US military rescue is no free lunch

By Parris Chang 張旭成

The US Senate on Oct. 29 unanimously passed the Taiwan Allies International Protection and Enhancement Initiative (TAIPEI) Act. The legislation was introduced by US Senator Cory Gardner — chair of the Senate Foreign Relations Subcommittee on East Asia, the Pacific and International Cybersecurity Policy — and designed to assist Taiwan in retaining its remaining diplomatic allies.

The TAIPEI Act requires US government departments to take steps to support the strengthening of Taiwan’s diplomatic ties and informal partnerships with Indo-Pacific region nations and the wider world.

If a country severs formal diplomatic relations with Taiwan, the act requires the US Department of State to conduct a review to determine whether an adjustment is needed in the US’ relations with that country.

The act instructs US government officials to use public statements, their votes and the influence of their office to provide support for Taiwan’s participation in the international community, and supports the US and Taiwan entering into bilateral trade negotiations and completing a mutually beneficial free-trade agreement.

The US House of Representatives Committee on Foreign Affairs on Oct. 30 gave the act its unanimous consent. At a committee meeting, Congressional Taiwan Caucus chair Steve Chabot said: “Taiwan is a critical ally in the Pacific and ought to be a role model for other nations across the globe.”

Chabot said that Taiwan fulfills all the criteria of a sovereign state and is an independent nation, and called on the US government to officially recognize Taiwan, adding: “It’s well past time that US policy catches up with these facts.”

US Representative Ted Yoho echoed Chabot’s statement, saying that it is time for the US to officially recognize Taiwan as a nation.

Once the act is passed by both chambers, any differences between the two versions of the bill would be worked out and it would be sent to the White House for US President Donald Trump’s signature, after which it would be enshrined into law.

Over the past few years, the Senate has passed a succession of Taiwan-friendly bills, such as the Taiwan Travel Act, which was signed into law by Trump last year.

However, the president and a number of government officials believe that these acts are merely an expression of the Senate’s opinion and are not legally binding.
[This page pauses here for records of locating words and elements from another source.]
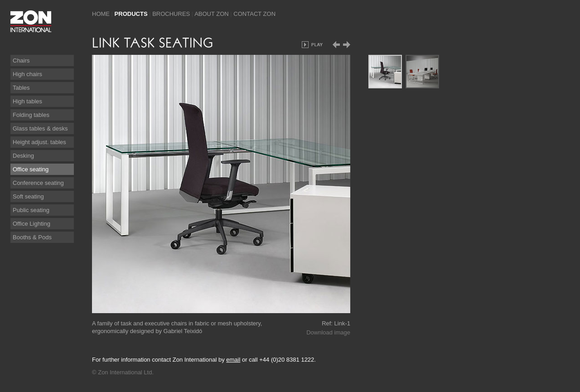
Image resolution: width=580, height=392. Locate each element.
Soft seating (28, 196)
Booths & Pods (32, 237)
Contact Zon (254, 14)
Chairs (21, 60)
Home (101, 14)
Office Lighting (31, 223)
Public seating (31, 210)
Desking (23, 155)
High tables (27, 101)
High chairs (27, 74)
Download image (328, 332)
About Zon (212, 14)
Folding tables (31, 115)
As a result, many of the Taiwan-friendly clauses within these laws have not been enforced.

President Tsai Ing-wen (蔡英文) and Minister of Foreign Affairs Joseph Wu (吳釗燮) have praised Taiwan-US relations as being at their the strongest in four decades, but Wu is still blocked from visiting Washington on official business.
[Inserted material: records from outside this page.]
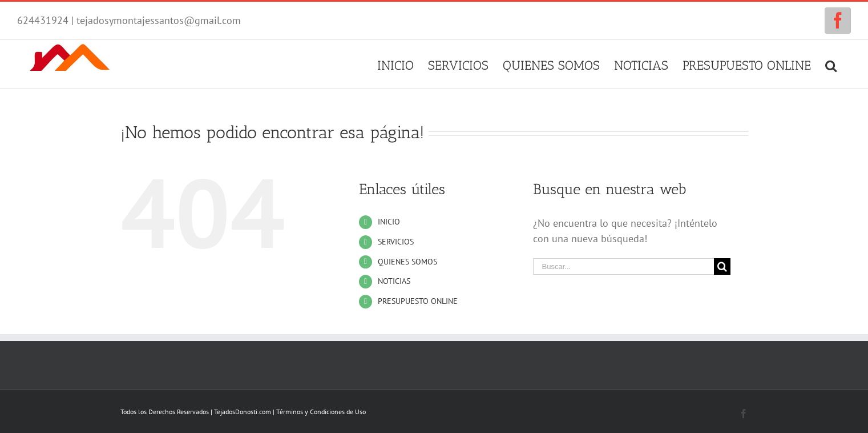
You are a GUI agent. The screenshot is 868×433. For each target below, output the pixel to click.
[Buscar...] (624, 266)
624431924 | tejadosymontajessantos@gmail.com (129, 20)
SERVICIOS (395, 242)
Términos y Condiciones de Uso (321, 411)
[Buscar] (831, 64)
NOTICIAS (394, 281)
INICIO (389, 222)
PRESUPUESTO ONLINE (418, 301)
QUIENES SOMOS (407, 262)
Wu thinks of himself as a great foreign minister, yet, putting political considerations aside, some US officials have privately said that he is stubborn and difficult to communicate with, and try to avoid getting embroiled in an argument with him.

Former US national security adviser John Bolton was the strongest advocate for Taiwan in the Trump administration.

Bolton subscribes to the position of former US president Ronald Reagan revealed in declassified memos about maintaining a military balance in the Taiwan Strait. In his role as national security adviser, Bolton promoted arms sales to Taiwan, but his proposals were obstructed within the Trump administration.